▶ [Task instructions]
Beneath this line are the data; copy exactly the part of them that opens with the line containing "Allgemeine Geschäftsbedingungen zum" and closes with the line containing "Hilfe (352, 2477)", and only that part.

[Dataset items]

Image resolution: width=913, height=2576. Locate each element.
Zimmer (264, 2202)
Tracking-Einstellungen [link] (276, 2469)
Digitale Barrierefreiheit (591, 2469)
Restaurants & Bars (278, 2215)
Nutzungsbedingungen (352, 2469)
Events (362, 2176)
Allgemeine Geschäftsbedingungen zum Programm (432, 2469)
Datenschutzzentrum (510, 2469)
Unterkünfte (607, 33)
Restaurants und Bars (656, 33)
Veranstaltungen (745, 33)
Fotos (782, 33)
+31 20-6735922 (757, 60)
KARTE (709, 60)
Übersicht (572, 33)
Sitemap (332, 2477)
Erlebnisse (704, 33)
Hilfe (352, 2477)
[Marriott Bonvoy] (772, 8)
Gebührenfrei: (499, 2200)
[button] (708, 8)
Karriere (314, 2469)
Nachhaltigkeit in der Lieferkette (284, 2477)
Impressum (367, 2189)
...
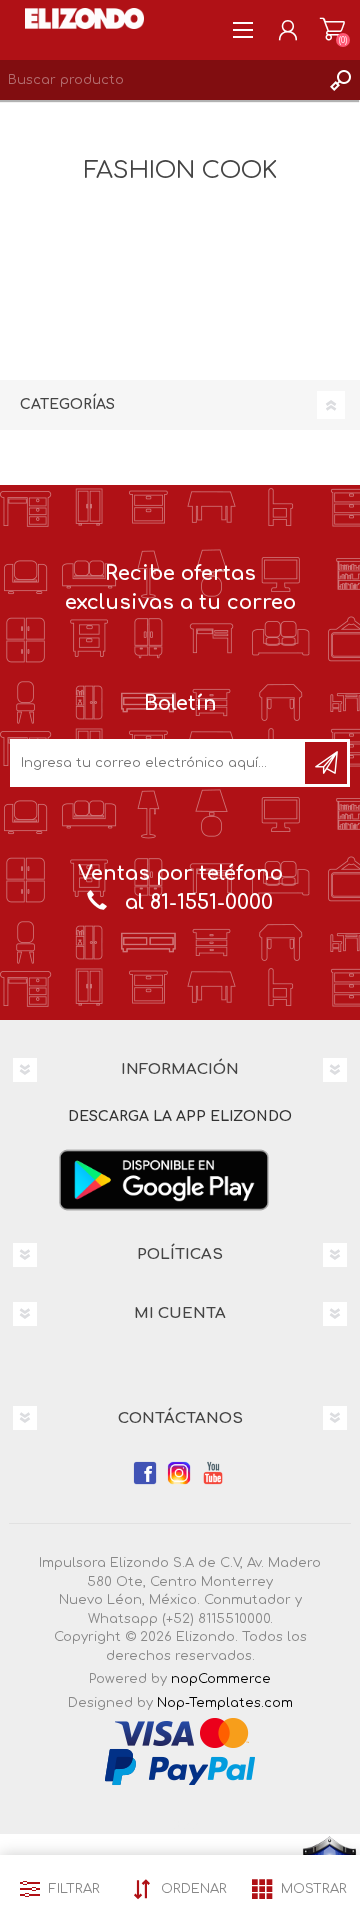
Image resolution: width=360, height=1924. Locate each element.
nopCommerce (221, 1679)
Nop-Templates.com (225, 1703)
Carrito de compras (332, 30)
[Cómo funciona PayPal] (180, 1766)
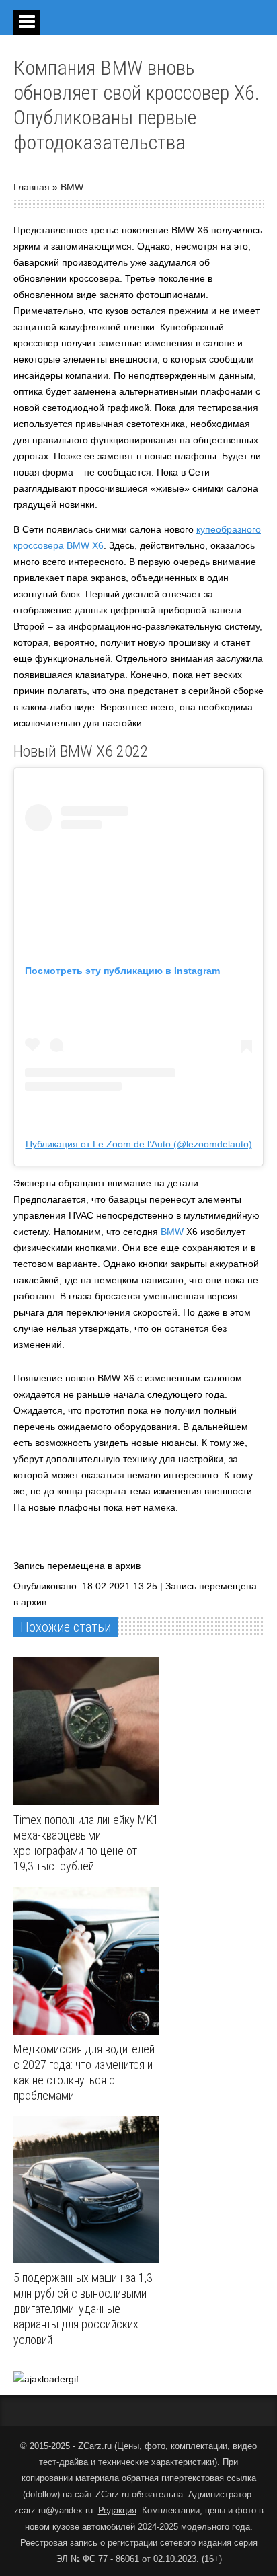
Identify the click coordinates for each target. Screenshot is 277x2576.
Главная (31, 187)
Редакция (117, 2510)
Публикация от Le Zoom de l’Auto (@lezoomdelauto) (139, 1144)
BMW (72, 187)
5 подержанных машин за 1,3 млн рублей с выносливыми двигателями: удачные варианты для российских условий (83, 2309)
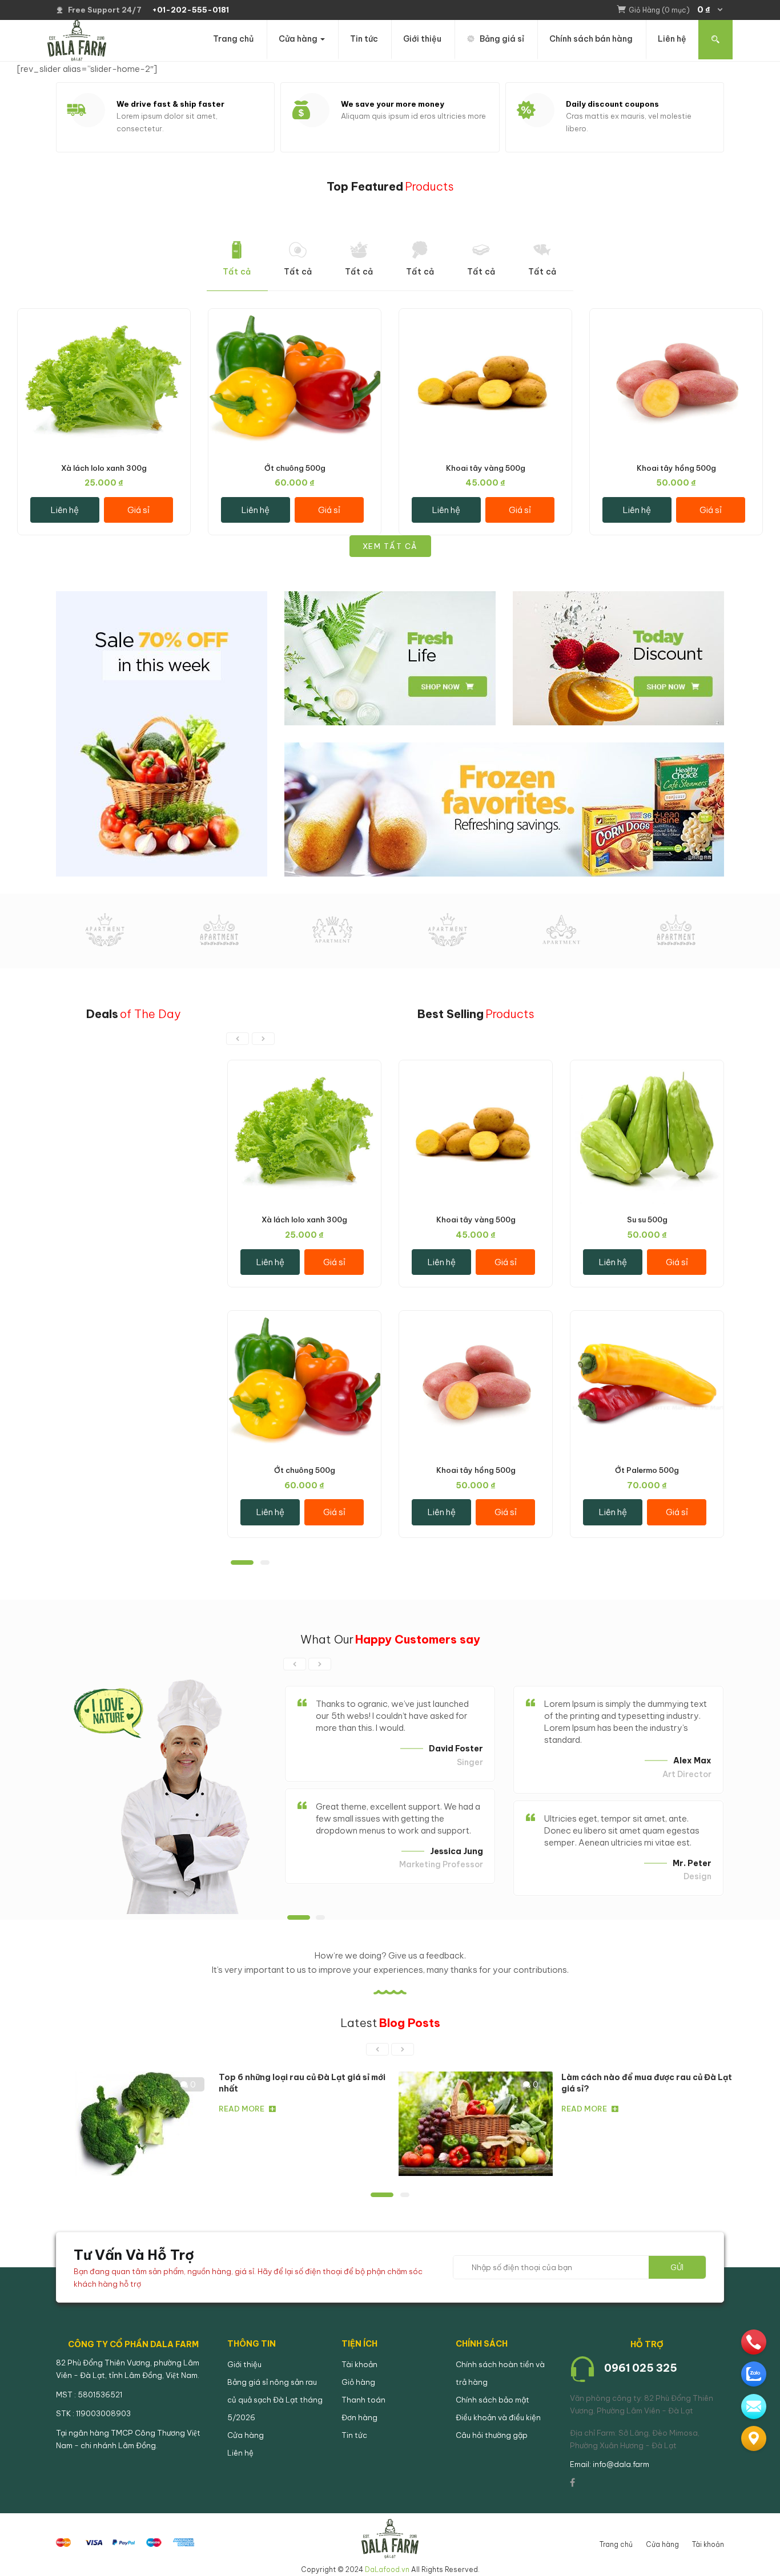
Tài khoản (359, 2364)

▶ [Problem solution]
Allgemeine Geschäftsbedingungen zum Programm (432, 2469)
Datenschutzzentrum (510, 2469)
Unterkünfte (607, 33)
Restaurants und Bars (656, 33)
Veranstaltungen (745, 33)
Fotos (782, 33)
+31 20-6735922 (757, 60)
KARTE (709, 60)
Übersicht (572, 33)
Sitemap (332, 2477)
Erlebnisse (704, 33)
Hilfe (352, 2477)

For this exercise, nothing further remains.